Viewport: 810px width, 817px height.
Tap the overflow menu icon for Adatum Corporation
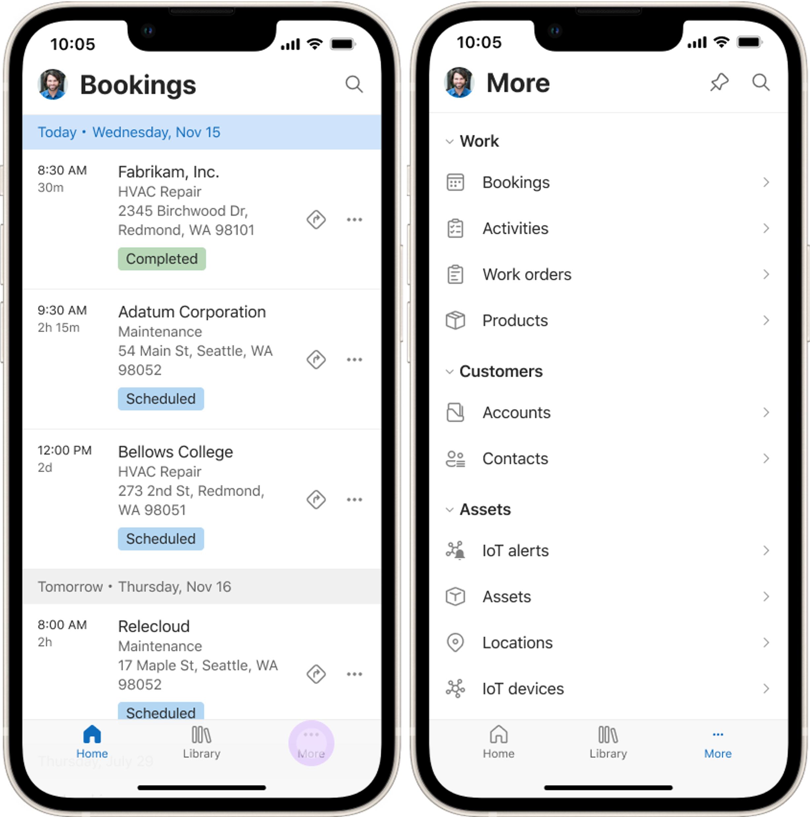pyautogui.click(x=355, y=359)
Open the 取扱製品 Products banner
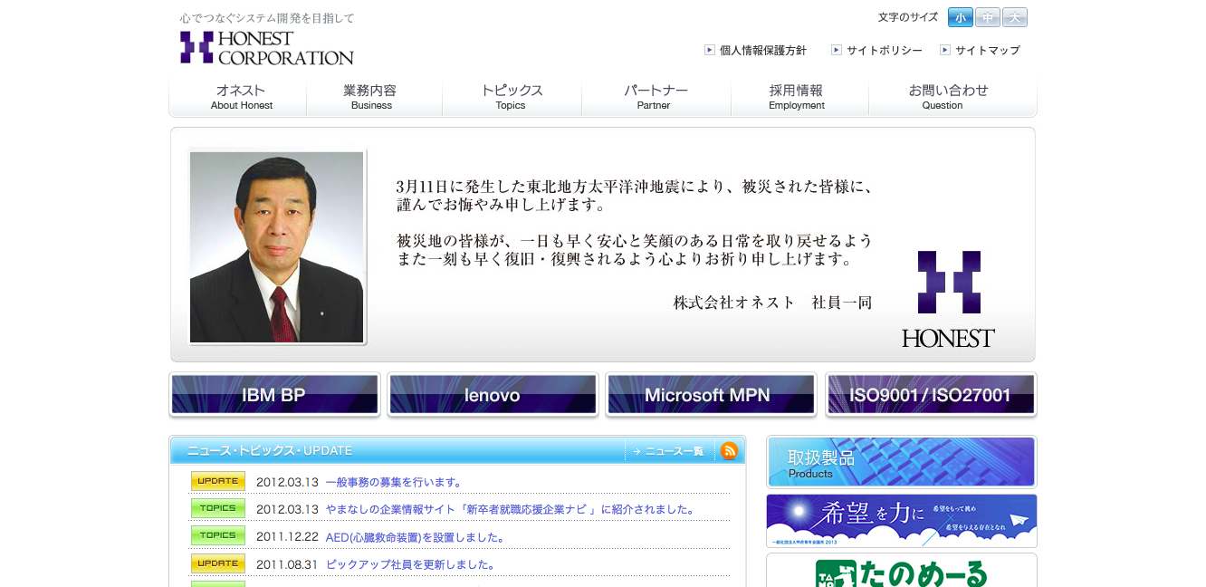 (901, 462)
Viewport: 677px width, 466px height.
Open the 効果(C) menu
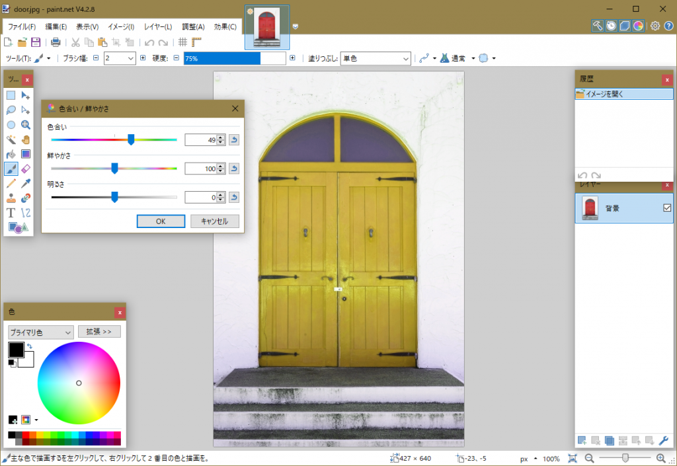tap(225, 27)
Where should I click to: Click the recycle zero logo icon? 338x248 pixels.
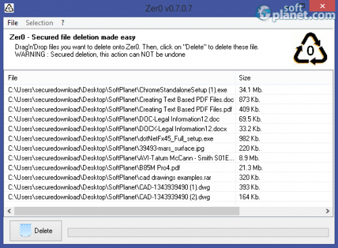[310, 49]
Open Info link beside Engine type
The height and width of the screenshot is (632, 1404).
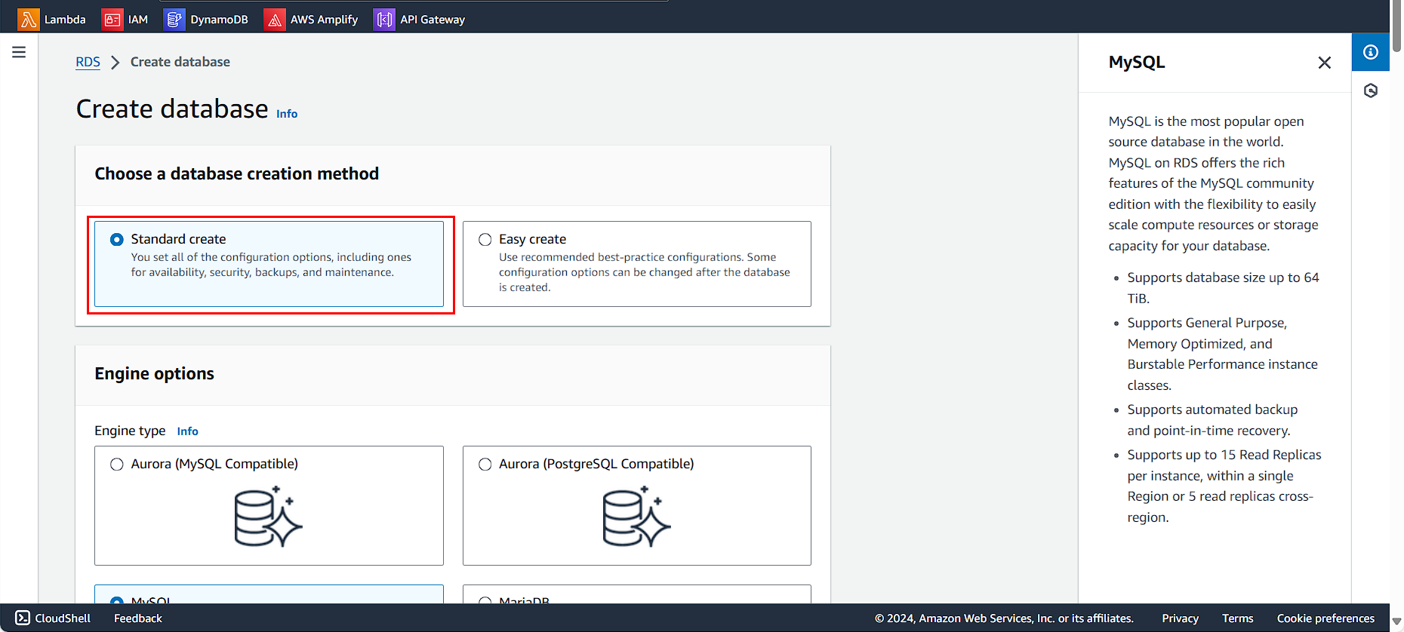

**DIRECTIONS**
Using the listing above, pull out all lines that hold the word "Viewport".

**SOLUTION FOR THIS TASK**
Viewport: 810px width, 817px height.
Viewport: 677px width, 466px height.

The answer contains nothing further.